Kindness can not press my body in clothes that are too small

I greatly appreciate the kindness. But in between takes kindness, unfortunately, a turning in the direction of just making matters worse.

Such an experience I had a few days before the new year, as I stood in the shop where I buy my favorite tights. With me I had my new year’s dress, as the stockings would fit into.

when I pull my dress up by the bag in order to match it with the stockings, I say to the clerk that I think it is a pity that I have to be content with buying stockings in the shop and tells her that I am quite crazy about their dresses in vintage style, which, unfortunately, does not come in sizes, I can fit.

she gives me a lift our gaze and says with a big smile, that I can easily fit their dresses, or at least the models that go up in size XXL.

the clerk is so enthusiastic to get me to try on a dress that she not hear that I do, that I’m actually on a previous occasion have tried several of their dresses in size XXL and therefore know that they unfortunately are all too small for my body size 48/50.

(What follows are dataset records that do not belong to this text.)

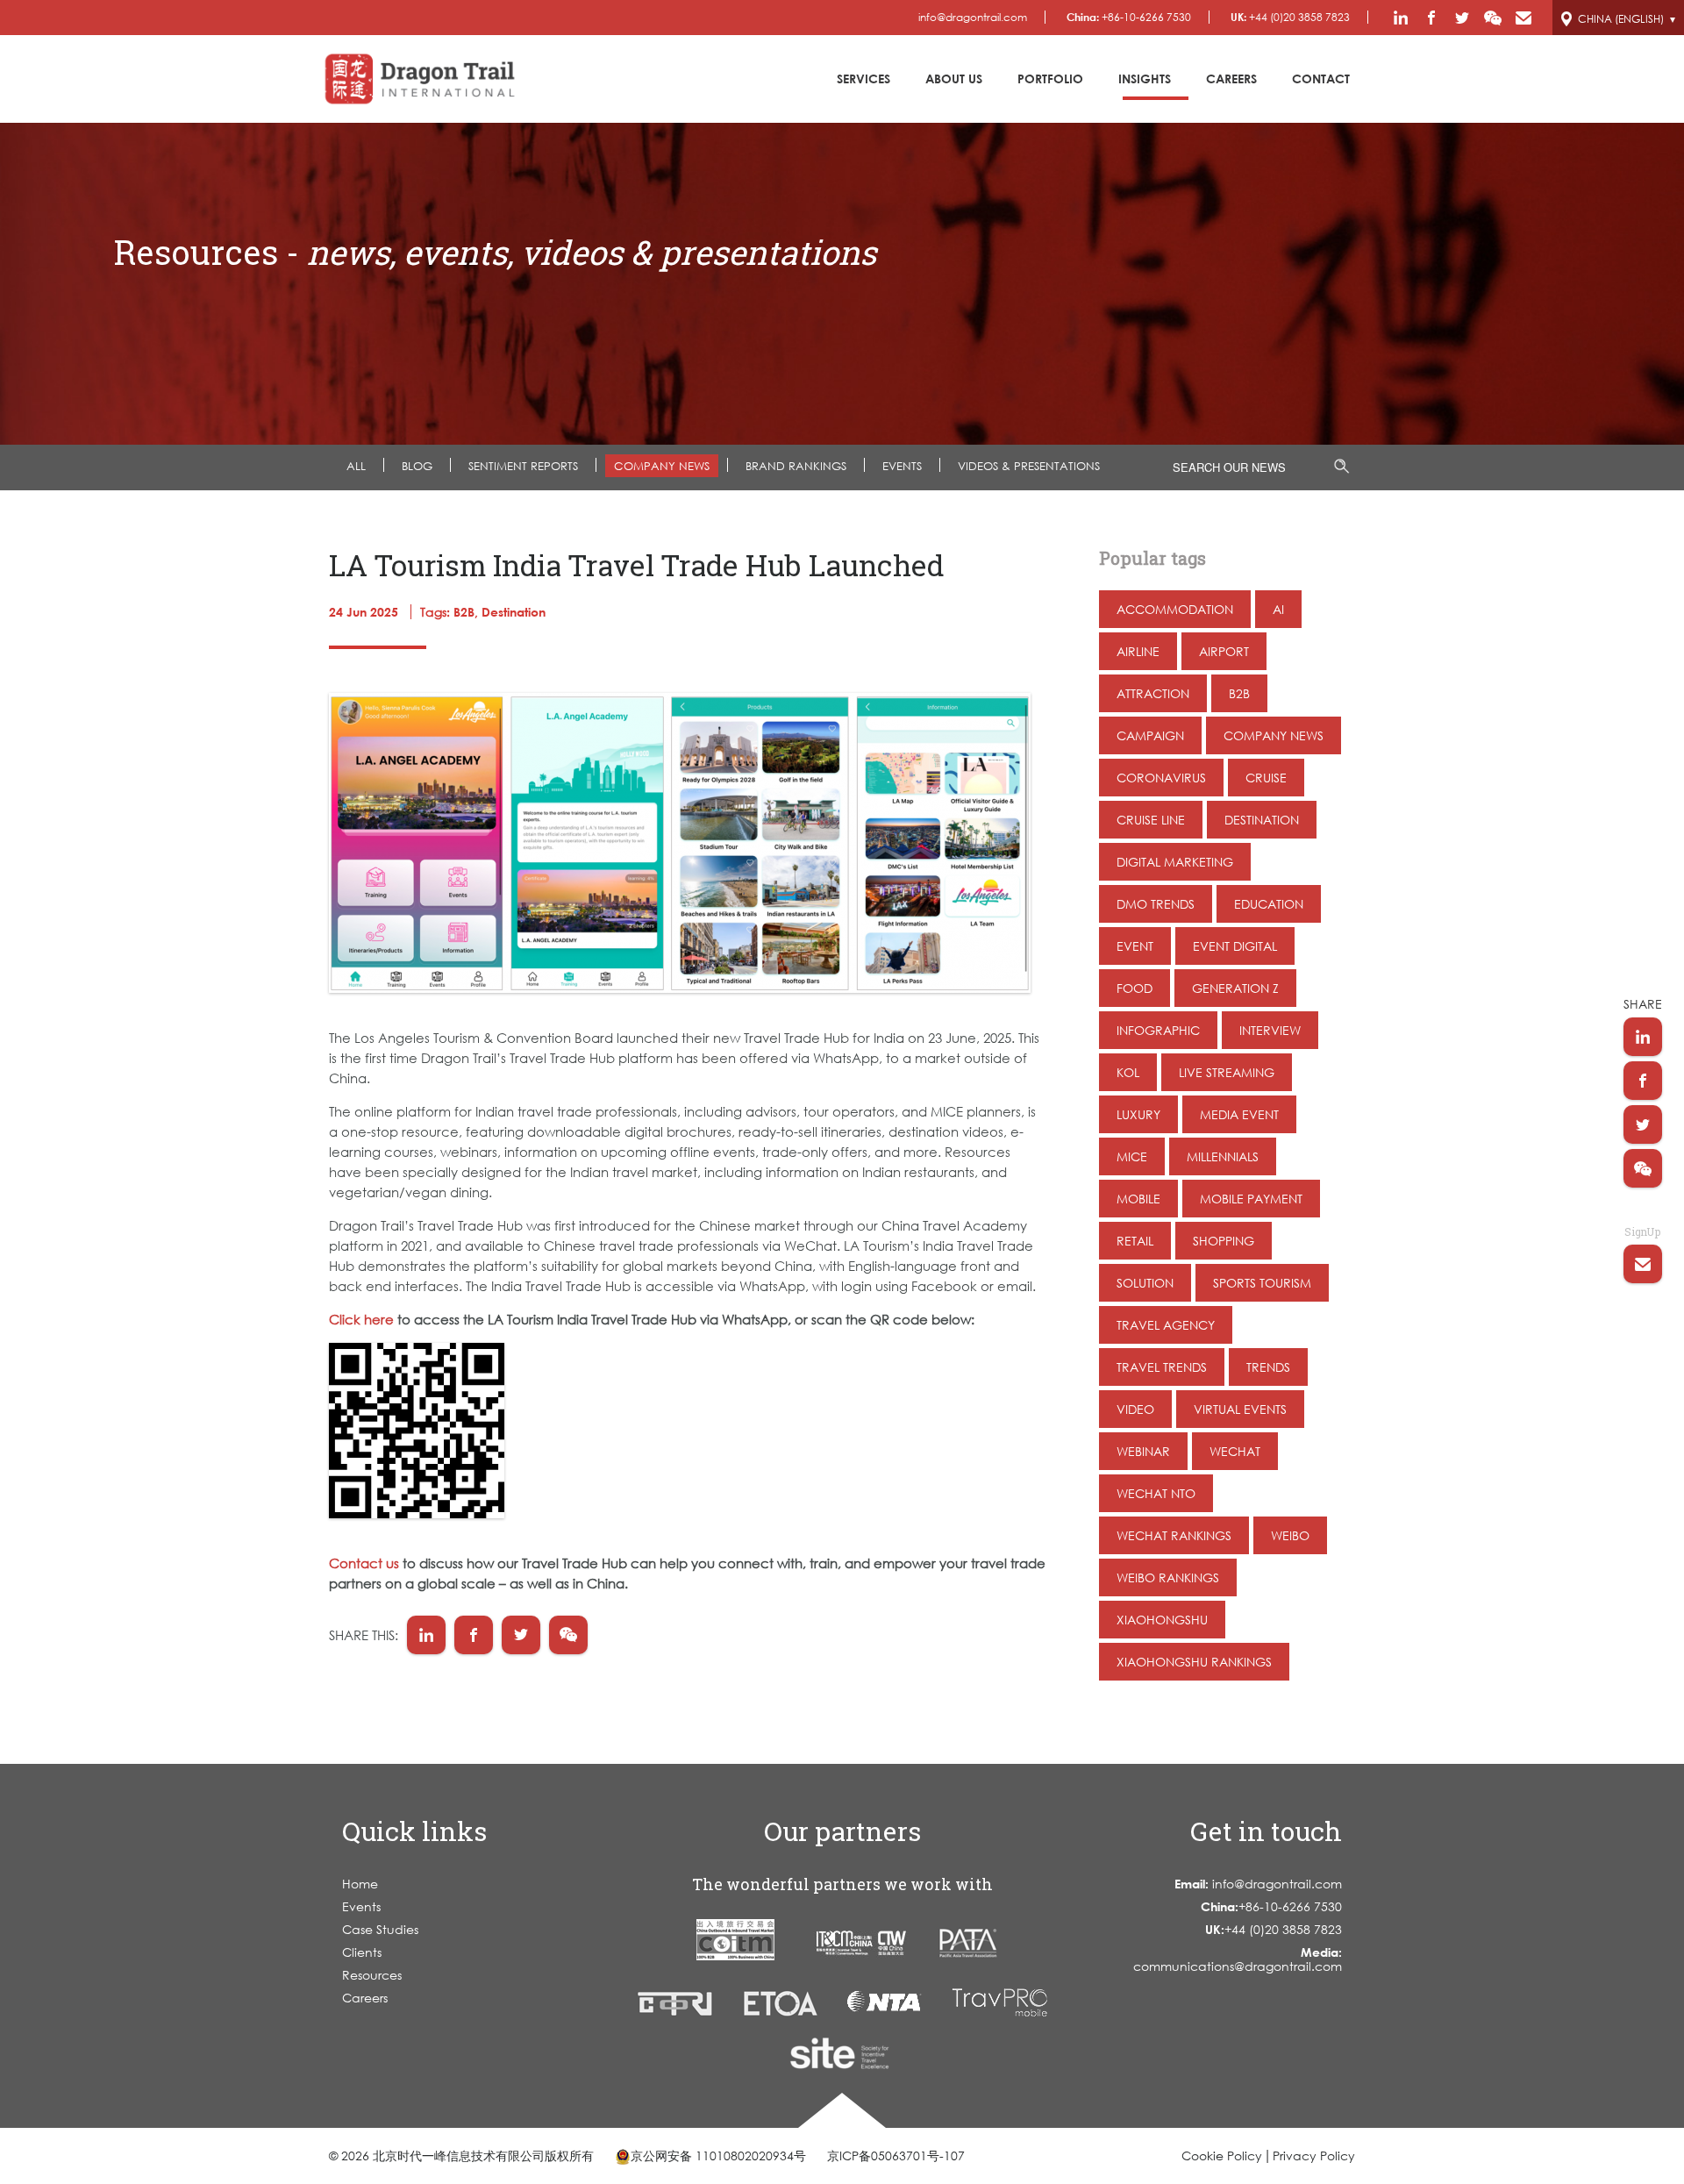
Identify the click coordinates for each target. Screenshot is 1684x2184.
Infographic (1158, 1030)
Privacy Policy (1314, 2155)
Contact (1321, 78)
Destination (1261, 819)
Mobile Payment (1251, 1198)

at checkout tells the still very enthusiastic clerk that the store’s owner makes much out of the keeping of clothes, then all sizes can be with she tells that the holder is size 36, and that she herself is a size 42.

I ask her what size she saw use in the brands, business leads, and she responds

XL.

here I was kind enough just to smile nicely, pay for my socks and wish a happy new year. Seen in bagspejlet, I regret that I made do with a smile, friendly and did not have said what I think:

If you like size 42 user size XL, how fa’en pretending you you so, that I with my size 48/50, can get my body turned down in a size XXL? What do you envision, I get out of standing in the fitting room with a beautiful dress that with a bit of luck I can get up above the knees, but never have a shadow of a chance to get the lightning, because it cannot reach around my thick stomach?

Why fa ’ a I said not from?
Here afterwards I regret from the bottom of my heart, that I am not on a little more friendly way had told the clerk that she did not make me as thick anything good by saying to me that I of course can fit the store’s clothes when her eye brides say to her that it is a mission impossible for me and my body to fit the dresses.

that I did not, I did not have told her how hurt it can do on a thick woman, standing in a fitting room and seating voter was stuck in a piece of clothing that is too small or get the waist pinched in trying to unzip a zip in the page.

in short, had told her that her optimism on my behalf maybe just lunede in the short second, where I would like to believe that she havade right in that vehicle could fit, until the substantive sense of struck, and I well knew that it was not physically possible.

Misunderstood kindness compared to thick women makes no difference. In essence, it only makes matters worse. I am therefore going forward with kindness take dialogue, when the opportunity presents itself.

Dialogue promotes understanding
If I could do the above experience though, I’d tell the clerk that her kindness is misunderstood, and that it can lead to an unpleasant defeat for the thick woman who chooses to believe that she can fit the store’s clothing.

I will take the friendly dialogue, because I believe that through dialogue can meet each other as people and reach an understanding of each other’s situation. It makes me think of an experience in a COS-store where I know the box noted that I thought it was a shame that the only thing I could buy in the shop that day were two pairs of socks. The grip clerk on fine show and said very frankly that she had never thought about it before, but that she as well could see that it truly was silly, that their clothing stops at size 44. Whether she ever told on to his boss about the experience, I don’t know.

But I know that I am the day planted a new consciousness in her brain, because I opened my mouth and at the kindness way verbalized thick women challenges around tøjkøb.